Histopathological findings in lungs of mice exposed to different types of CNTs. Microphotographs show lung sections of mice exposed to: A, control group non exposed, the normal morphology of bronchiole (b) and alveoli (a) is shown; B, P-CNTs exposed group. C, UP-CNTs exposed group, accumulation of CNTs in the artery, and inflammatory infiltrate in alveolar walls (arrow). D, FITC-CNTs exposed group, inflammatory infiltrate (arrow), of note is the decrease of the alveolar sacs in the lung. Microphotographs are representative of one experiment. Magnification 10X. Insets show magnification at 40×. H&E staining.

Figure 6

Effect of exposure with different CNTs on the relative activity of AST and ALT. Relative activity of serum aminotransferases in mice exposed to different CNTs at 1, 14, 29, and 60 days post exposure. (A) AST and (B) ALT activities.
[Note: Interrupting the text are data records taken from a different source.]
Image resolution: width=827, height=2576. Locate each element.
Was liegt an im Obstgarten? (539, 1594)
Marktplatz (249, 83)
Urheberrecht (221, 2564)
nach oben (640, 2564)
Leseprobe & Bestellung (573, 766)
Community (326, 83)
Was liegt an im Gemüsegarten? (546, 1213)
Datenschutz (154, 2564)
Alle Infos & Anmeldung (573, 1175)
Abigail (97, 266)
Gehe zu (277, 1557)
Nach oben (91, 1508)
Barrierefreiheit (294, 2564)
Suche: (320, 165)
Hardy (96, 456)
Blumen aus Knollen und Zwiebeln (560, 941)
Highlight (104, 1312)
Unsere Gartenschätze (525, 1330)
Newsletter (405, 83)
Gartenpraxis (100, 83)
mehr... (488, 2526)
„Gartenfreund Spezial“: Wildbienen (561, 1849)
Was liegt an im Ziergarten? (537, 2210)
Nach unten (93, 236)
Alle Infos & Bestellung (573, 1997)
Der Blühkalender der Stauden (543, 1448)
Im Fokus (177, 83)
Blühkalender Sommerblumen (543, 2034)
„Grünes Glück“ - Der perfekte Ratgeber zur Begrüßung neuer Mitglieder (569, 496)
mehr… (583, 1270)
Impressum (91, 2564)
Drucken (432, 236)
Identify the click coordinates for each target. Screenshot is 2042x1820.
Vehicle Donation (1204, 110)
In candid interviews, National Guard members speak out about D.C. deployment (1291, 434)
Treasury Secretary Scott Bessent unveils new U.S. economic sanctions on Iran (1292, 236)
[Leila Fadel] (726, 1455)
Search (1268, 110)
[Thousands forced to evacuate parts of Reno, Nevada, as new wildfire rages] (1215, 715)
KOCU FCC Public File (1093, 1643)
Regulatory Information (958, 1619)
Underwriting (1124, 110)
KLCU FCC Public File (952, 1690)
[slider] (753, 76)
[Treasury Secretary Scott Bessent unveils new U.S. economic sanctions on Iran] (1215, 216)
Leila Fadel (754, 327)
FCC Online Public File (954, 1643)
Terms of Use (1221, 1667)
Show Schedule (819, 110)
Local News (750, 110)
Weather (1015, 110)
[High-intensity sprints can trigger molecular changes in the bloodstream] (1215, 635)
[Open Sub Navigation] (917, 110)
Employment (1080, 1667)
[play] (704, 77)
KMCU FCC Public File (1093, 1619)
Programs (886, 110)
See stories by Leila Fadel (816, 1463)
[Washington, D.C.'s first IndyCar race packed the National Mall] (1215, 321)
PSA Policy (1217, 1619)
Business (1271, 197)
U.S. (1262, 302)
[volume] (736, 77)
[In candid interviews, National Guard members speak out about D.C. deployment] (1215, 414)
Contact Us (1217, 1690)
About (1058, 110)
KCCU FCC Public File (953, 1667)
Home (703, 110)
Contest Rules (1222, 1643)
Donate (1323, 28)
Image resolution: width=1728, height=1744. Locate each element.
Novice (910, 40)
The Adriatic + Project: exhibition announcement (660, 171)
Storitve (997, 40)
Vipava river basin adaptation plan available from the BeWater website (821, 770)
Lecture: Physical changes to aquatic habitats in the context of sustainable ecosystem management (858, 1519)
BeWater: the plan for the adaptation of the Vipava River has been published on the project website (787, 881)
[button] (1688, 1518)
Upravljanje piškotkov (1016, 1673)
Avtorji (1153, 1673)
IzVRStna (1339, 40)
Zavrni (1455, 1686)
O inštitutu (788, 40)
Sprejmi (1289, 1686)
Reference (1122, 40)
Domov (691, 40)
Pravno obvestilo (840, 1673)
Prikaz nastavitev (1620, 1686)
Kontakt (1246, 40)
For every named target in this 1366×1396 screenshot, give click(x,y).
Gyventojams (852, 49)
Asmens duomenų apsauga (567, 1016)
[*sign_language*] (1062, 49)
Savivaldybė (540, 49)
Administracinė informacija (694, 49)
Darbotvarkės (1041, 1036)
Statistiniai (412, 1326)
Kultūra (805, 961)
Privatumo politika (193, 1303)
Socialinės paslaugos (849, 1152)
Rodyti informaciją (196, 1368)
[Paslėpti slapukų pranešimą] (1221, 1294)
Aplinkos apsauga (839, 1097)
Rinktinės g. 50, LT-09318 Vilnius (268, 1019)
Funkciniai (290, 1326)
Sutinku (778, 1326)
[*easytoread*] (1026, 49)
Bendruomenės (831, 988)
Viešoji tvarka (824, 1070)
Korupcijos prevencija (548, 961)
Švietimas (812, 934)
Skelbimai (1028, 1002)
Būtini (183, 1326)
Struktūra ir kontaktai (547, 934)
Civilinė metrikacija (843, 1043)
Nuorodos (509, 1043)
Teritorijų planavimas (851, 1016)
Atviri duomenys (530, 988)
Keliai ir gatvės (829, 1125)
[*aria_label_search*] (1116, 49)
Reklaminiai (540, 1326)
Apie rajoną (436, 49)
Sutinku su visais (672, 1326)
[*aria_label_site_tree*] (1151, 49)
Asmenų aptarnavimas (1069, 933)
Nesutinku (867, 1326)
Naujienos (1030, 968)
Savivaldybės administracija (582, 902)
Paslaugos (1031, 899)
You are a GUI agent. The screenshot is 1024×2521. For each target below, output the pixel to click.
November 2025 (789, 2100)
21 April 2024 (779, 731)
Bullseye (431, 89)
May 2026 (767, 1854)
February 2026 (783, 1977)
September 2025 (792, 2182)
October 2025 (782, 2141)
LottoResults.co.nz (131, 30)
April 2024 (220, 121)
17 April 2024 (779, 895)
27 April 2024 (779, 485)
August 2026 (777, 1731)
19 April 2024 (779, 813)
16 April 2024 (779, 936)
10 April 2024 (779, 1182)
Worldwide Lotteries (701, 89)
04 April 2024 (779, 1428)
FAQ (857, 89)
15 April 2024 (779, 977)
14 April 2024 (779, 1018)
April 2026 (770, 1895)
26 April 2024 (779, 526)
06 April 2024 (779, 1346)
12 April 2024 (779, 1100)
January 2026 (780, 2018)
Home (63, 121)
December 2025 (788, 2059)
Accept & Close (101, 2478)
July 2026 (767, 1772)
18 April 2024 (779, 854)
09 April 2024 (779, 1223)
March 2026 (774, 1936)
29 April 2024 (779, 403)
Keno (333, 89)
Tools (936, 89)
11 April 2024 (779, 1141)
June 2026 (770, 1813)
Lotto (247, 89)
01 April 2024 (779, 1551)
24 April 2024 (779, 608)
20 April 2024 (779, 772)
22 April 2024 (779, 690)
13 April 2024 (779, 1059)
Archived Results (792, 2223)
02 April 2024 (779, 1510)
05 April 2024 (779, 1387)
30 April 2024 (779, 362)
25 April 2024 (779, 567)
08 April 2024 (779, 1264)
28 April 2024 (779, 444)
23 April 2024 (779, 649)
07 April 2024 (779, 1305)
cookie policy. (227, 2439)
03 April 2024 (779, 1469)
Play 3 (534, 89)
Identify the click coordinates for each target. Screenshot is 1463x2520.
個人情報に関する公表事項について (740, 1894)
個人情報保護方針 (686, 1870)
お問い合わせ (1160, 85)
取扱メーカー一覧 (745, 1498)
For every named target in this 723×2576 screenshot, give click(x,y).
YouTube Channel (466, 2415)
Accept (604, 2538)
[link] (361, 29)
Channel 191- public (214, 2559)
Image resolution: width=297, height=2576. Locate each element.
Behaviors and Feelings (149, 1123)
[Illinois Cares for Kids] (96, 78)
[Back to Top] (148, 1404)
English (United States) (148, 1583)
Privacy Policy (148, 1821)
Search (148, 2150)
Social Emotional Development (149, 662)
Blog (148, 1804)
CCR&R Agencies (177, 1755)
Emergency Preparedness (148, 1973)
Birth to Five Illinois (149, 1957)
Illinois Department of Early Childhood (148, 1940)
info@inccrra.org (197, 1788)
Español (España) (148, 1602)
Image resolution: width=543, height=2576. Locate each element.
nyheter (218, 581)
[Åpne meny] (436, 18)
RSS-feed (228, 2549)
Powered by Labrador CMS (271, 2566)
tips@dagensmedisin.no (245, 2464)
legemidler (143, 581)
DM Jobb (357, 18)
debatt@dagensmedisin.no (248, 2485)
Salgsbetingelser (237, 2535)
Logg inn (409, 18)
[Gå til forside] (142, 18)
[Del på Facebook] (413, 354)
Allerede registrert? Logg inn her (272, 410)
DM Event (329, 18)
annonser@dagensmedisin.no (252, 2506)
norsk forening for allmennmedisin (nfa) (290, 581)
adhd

Each bar represents the mean ± SE of each group (n = 4). a: difference with respect to the control (p < 0.05). b: difference among treatments (p < 0.05), and c: difference among times post exposure (p < 0.05).

Figure 7

Effect of exposure with different CNTs on the relative activity of LDH. Relative activities of serum LDH in mice exposed to different CNTs at 1, 14, 29, and 60 days post exposure. Each bar represents the mean ± SE of each group (n = 4). a: difference with respect to the control without stimulus (p < 0.05). b: difference between treatments (p < 0.05), and c: difference between times post exposure (p < 0.05).

Figure 8

Effect of exposure to different CNTs on levels of urea and creatinine. Graphics show relative concentration of A, urea and B, creatinine, at 1, 14, 29, and 60 days post exposure. Each bar represents the mean ± SE of each group (n = 4). a: difference with respect to the control without stimulus (p < 0.05). b: difference among treatments (p < 0.05), and c: difference among times post exposure (p < 0.05).